> [Instructions to follow]: Copy out the records word for word, starting at the line that contains "Click 'Active or Inactive toggle' description" and ending with the line that contains "will click(x=495, y=337).", including both of those lines.

[Entries from a dataset]
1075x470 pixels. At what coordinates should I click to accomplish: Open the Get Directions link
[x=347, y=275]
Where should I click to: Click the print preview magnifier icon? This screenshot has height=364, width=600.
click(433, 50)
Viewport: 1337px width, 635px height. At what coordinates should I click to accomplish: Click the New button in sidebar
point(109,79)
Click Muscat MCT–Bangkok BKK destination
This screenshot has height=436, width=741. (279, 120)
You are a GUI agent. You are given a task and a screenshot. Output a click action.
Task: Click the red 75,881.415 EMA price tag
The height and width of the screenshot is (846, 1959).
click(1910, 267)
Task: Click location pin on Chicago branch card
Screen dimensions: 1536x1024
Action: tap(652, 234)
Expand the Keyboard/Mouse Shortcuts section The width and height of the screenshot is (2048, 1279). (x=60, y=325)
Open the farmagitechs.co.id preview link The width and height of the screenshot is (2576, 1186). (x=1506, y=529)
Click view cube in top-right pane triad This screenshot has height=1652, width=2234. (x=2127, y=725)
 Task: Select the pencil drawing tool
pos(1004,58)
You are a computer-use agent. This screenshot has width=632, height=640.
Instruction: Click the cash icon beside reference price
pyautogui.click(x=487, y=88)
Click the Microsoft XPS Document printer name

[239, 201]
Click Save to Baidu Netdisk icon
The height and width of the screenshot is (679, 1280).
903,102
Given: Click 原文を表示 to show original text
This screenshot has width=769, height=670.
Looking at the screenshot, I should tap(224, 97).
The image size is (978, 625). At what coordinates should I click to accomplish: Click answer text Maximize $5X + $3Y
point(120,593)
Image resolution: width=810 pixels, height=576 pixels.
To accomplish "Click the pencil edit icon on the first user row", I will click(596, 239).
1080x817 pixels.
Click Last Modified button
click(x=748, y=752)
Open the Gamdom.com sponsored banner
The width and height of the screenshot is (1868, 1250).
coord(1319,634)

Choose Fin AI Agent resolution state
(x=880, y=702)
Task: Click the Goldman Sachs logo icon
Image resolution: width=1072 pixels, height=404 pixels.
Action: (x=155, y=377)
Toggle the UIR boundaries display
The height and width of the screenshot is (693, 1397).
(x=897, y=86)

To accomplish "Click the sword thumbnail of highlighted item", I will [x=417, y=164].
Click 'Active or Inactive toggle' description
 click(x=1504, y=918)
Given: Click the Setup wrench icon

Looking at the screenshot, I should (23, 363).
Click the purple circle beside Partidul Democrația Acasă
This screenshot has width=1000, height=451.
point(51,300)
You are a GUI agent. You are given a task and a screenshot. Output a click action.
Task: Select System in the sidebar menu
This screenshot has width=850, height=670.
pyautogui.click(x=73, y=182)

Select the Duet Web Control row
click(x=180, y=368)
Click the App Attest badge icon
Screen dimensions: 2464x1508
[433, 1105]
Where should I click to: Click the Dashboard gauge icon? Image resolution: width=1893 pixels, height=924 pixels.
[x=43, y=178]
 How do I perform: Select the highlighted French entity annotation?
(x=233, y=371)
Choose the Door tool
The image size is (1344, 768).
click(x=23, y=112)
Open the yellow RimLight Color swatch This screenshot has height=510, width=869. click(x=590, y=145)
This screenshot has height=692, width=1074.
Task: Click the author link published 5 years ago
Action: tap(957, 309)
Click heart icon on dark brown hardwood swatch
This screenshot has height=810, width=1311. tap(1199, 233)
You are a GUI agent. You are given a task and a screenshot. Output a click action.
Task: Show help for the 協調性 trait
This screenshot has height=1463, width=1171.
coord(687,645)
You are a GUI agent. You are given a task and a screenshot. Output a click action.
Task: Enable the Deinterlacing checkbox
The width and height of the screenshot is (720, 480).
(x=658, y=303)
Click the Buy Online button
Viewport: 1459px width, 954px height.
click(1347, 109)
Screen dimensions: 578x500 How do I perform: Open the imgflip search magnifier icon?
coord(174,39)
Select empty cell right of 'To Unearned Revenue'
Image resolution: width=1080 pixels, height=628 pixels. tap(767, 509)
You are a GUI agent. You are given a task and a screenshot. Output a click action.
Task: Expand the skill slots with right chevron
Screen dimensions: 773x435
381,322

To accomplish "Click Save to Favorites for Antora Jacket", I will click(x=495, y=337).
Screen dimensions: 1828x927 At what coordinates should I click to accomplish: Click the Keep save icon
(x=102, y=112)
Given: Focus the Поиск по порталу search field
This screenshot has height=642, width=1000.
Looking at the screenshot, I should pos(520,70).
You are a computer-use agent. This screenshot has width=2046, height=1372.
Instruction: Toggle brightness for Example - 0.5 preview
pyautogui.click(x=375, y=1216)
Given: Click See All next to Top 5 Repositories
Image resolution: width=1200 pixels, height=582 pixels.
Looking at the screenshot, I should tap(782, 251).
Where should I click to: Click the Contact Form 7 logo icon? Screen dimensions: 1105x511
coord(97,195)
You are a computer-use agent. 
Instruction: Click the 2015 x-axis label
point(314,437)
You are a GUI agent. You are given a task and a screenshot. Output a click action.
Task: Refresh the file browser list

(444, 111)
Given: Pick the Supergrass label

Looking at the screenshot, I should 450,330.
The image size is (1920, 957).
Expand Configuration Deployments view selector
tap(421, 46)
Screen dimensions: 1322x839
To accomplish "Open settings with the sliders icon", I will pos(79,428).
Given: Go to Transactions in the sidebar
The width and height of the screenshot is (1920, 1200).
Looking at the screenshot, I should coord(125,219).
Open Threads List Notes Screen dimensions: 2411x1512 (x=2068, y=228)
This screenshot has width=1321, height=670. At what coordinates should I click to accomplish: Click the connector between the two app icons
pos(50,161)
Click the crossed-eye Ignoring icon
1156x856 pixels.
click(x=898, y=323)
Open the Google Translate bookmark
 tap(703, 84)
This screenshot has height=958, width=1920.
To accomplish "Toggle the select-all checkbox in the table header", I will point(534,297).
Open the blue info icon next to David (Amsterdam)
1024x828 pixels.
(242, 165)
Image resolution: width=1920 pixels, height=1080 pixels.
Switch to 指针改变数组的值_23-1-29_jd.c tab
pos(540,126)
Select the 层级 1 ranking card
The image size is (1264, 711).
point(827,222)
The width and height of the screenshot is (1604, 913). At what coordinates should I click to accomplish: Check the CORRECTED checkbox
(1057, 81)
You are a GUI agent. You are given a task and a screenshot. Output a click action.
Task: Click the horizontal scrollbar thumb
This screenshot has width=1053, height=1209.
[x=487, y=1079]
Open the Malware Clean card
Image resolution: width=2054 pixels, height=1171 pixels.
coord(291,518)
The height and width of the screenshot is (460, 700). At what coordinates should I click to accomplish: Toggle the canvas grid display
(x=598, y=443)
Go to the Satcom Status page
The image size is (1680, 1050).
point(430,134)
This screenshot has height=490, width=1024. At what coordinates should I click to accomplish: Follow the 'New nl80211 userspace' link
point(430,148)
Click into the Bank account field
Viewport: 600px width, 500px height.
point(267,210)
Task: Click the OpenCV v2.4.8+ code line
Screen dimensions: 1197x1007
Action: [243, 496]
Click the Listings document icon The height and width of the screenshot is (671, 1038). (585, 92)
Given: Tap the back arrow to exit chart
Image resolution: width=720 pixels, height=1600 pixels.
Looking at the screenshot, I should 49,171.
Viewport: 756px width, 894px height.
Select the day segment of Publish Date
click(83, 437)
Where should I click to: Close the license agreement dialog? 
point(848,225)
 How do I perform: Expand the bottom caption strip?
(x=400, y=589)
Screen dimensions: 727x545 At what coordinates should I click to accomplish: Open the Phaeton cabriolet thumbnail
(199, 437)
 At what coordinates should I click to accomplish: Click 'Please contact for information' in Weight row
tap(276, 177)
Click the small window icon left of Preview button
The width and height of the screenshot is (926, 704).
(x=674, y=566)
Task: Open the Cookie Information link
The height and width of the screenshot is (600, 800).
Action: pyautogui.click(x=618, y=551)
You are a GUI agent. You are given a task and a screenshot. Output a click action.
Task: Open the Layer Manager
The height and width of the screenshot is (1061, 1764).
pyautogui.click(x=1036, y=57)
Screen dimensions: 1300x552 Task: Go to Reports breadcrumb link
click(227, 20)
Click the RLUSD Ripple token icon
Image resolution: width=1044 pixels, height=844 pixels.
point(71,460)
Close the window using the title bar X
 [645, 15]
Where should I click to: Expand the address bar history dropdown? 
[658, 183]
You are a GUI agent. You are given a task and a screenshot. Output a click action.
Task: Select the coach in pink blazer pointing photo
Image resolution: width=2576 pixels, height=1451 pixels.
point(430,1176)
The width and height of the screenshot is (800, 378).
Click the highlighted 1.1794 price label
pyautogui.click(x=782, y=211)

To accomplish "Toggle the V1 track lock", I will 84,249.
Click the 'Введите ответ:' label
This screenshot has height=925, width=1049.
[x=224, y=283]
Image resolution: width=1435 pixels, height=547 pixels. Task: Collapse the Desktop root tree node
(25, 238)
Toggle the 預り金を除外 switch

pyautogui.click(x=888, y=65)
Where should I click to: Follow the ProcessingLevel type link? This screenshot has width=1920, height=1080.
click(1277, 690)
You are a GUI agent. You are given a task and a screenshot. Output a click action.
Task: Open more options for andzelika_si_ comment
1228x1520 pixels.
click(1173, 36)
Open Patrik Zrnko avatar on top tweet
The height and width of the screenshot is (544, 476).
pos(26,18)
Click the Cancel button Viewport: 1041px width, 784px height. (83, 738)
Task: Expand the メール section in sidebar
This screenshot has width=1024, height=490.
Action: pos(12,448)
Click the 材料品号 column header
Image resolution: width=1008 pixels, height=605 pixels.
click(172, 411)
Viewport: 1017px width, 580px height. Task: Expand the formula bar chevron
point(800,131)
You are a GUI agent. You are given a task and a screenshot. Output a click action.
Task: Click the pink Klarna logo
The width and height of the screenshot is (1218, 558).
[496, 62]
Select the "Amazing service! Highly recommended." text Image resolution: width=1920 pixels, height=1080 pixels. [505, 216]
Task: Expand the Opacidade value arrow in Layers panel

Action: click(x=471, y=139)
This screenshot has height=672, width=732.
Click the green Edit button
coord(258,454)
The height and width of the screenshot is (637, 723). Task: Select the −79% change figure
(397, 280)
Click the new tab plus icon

> [Written response]:
Click 'Active or Inactive toggle' description
 click(x=1504, y=918)
Given: Click the Setup wrench icon

Looking at the screenshot, I should (23, 363).
Click the purple circle beside Partidul Democrația Acasă
This screenshot has width=1000, height=451.
point(51,300)
You are a GUI agent. You are given a task and a screenshot. Output a click action.
Task: Select System in the sidebar menu
This screenshot has width=850, height=670.
pyautogui.click(x=73, y=182)

Select the Duet Web Control row
click(x=180, y=368)
Click the App Attest badge icon
Screen dimensions: 2464x1508
[433, 1105]
Where should I click to: Click the Dashboard gauge icon? Image resolution: width=1893 pixels, height=924 pixels.
[x=43, y=178]
 How do I perform: Select the highlighted French entity annotation?
(x=233, y=371)
Choose the Door tool
The image size is (1344, 768).
click(x=23, y=112)
Open the yellow RimLight Color swatch This screenshot has height=510, width=869. click(x=590, y=145)
This screenshot has height=692, width=1074.
Task: Click the author link published 5 years ago
Action: tap(957, 309)
Click heart icon on dark brown hardwood swatch
This screenshot has height=810, width=1311. tap(1199, 233)
You are a GUI agent. You are given a task and a screenshot. Output a click action.
Task: Show help for the 協調性 trait
This screenshot has height=1463, width=1171.
coord(687,645)
You are a GUI agent. You are given a task and a screenshot. Output a click action.
Task: Enable the Deinterlacing checkbox
The width and height of the screenshot is (720, 480).
(x=658, y=303)
Click the Buy Online button
Viewport: 1459px width, 954px height.
click(1347, 109)
Screen dimensions: 578x500 How do I perform: Open the imgflip search magnifier icon?
coord(174,39)
Select empty cell right of 'To Unearned Revenue'
Image resolution: width=1080 pixels, height=628 pixels. tap(767, 509)
You are a GUI agent. You are given a task and a screenshot. Output a click action.
Task: Expand the skill slots with right chevron
Screen dimensions: 773x435
381,322

To accomplish "Click Save to Favorites for Antora Jacket", I will click(x=495, y=337).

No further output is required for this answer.